Once a person newly introduced to the world of Medicare decides that Medicare Supplement insurance plans are right fit for their needs, the focus then turns to comparing the Medicare supplement plans available. This can be overwhelming as most of the terminology (part A, Part B, excess, etc) is new to them. From dealing with the plans day to day for more than a decade now, we feel well versed in the the pro's and con's of each plan and feel we can break down the differences very simply. If anything, it will get you on the right path when comparing the Medigap options.
We'll save our final analysis in terms of which plan makes the most sense for the end but let's first look at how to analyze them and what's really important in this comparison. Let's first spell out the major gaps (hence the name Medigap) of traditional Medicare that we're looking to fill with a supplemental insurance plan. There are 3 big ones we really want to focus on and the first one we'll discuss actually merits more concern than the other two. Medicare is essentially an 80/20 plan with you playing 20% after deductibles are met. That 20% is the real reason to even consider a Medicare supplement insurance plan since there's no cap. You could conceivably pay 20% indefinitely with large enough bills and that kind of uncapped exposure or risk is what we're trying to address first and foremost. The good news is that traditional Medicare supplement insurance plans cover this 20% so we can check that off our list. The other two main concerns are the deductibles, one for Part A (hospital) and the other for Part B (physician). Some Medicare supplement plans cover one or more of these while others don't. This is the deal. The different in cost over a year's time between a plan that covers the deductibles and one that doesn't just justify taking a plan without the deductible covered especially since we're making a decision for potentially decades and decades of increased probability that you'll hit one or both deductibles. It doesn't make sense to save $10 monthly and pay a $100+deductible for physician charges (increases over time) if health cares costs increase on average as a person ages. There's not enough savings to take that risk.
Those are the big three when comparing Medicare supplement insurance plans. What about some of the other differences. Excess is probably the next key consideration.
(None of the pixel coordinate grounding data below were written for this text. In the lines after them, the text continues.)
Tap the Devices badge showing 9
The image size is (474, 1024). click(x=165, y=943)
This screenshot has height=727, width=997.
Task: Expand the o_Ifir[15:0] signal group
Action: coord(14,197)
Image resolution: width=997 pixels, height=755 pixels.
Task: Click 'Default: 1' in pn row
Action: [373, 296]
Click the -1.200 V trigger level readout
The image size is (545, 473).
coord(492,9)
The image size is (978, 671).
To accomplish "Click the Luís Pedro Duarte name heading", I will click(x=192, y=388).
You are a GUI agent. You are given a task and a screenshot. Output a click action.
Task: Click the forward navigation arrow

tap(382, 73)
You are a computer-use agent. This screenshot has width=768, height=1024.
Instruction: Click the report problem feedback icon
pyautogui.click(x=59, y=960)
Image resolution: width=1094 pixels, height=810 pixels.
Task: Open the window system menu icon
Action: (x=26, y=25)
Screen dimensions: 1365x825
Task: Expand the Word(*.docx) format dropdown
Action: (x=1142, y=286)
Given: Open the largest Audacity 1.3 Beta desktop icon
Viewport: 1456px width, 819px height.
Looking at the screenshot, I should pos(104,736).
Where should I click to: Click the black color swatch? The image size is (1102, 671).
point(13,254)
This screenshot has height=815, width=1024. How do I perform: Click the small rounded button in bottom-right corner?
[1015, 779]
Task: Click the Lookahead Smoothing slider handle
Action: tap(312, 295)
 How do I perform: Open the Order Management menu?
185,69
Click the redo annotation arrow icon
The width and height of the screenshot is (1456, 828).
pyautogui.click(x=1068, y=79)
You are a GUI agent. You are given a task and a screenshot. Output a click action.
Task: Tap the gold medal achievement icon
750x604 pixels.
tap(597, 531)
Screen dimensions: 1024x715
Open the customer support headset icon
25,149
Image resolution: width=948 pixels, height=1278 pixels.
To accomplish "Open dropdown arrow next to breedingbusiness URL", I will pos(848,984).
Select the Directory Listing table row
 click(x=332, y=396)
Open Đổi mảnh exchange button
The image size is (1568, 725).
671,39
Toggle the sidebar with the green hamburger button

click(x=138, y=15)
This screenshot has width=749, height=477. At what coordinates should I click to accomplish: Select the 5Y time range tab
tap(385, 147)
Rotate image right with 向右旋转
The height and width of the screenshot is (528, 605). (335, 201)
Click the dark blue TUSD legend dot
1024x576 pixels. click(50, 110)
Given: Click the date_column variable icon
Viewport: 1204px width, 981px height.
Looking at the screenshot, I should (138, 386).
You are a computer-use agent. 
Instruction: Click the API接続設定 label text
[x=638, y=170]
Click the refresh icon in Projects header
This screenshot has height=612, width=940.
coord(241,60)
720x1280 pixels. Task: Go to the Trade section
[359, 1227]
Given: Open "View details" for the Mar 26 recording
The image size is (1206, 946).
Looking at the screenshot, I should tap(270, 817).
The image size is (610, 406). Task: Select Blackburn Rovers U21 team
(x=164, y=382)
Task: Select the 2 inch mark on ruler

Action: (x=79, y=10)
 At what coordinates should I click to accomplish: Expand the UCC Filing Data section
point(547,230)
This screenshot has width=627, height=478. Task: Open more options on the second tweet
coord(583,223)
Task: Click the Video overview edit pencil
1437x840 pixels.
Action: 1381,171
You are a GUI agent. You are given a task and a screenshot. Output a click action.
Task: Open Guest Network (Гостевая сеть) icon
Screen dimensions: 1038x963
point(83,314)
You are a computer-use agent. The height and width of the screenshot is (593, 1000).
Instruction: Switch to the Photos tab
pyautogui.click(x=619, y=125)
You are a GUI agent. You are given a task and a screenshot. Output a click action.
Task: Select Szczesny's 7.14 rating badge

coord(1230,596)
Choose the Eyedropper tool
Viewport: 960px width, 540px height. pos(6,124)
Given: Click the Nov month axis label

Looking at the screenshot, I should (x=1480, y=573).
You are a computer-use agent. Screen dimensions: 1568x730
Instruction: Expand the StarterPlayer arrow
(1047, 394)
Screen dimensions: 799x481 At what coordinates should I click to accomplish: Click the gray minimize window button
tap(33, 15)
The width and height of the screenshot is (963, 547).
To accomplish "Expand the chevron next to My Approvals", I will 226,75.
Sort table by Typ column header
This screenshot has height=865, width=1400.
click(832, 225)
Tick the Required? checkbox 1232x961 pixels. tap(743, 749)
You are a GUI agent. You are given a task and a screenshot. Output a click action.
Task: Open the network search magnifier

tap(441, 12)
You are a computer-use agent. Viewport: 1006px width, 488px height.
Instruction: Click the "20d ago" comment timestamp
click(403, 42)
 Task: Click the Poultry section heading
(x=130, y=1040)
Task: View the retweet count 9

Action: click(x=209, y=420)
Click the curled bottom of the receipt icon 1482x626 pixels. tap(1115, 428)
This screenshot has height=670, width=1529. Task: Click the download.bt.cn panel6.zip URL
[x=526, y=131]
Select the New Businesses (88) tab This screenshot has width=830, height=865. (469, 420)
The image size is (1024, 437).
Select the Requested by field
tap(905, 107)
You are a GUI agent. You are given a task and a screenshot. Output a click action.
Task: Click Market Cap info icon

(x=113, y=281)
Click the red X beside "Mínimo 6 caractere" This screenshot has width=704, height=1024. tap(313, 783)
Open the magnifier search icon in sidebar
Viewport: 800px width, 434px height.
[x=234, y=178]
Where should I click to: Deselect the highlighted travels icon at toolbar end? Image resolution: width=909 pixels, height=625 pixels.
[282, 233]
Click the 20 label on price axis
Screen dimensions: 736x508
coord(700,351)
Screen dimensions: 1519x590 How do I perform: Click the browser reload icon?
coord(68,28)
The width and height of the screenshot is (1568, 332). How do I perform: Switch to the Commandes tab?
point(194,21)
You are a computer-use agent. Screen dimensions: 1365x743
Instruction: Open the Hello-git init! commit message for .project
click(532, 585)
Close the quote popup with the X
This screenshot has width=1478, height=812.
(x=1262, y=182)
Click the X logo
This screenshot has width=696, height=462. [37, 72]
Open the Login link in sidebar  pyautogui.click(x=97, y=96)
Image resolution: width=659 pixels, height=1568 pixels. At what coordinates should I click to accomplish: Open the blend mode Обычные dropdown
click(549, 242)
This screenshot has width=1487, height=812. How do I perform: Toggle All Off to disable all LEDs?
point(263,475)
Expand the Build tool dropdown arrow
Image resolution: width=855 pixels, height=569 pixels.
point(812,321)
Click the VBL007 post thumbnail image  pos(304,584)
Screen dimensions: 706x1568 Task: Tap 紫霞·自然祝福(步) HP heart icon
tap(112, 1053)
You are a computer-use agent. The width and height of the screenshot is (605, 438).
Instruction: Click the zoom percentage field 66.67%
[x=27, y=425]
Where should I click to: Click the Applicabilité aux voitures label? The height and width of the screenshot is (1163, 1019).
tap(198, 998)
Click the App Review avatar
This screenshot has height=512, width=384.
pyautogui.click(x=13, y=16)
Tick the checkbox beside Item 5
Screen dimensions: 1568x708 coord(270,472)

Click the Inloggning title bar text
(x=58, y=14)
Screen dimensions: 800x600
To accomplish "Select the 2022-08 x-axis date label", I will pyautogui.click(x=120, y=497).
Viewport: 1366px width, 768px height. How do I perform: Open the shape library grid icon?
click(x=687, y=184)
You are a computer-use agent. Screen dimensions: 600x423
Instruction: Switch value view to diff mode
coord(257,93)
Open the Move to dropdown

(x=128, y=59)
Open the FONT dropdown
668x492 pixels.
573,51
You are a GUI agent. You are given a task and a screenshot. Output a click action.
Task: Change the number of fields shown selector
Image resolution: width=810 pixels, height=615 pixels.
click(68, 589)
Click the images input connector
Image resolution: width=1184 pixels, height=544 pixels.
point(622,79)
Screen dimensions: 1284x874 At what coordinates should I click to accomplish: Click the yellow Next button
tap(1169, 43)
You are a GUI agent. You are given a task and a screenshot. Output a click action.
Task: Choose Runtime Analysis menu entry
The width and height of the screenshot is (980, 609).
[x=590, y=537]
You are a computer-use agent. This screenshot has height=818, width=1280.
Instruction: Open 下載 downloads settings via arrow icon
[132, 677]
Excess is the ability of a doctor to charge up to 15% above what Medicare allows. Some supplements cover this 15% charge while others don't. Again, since it's an uncapped exposure, it makes sense to cover excess especially in light of Medicare's financial constraints which undoubtedly fall on doctor's reimbursement going forward. The trend is towards more doctors charging this excess and you don't want a percentage on an uncapped amount like that. We want to cover Excess. The other different benefits aren't as persuasive. You have foreign travel but you'll likely pay the bulk of this in your premium or lose one of the more important benefits mentioned above that are off limits.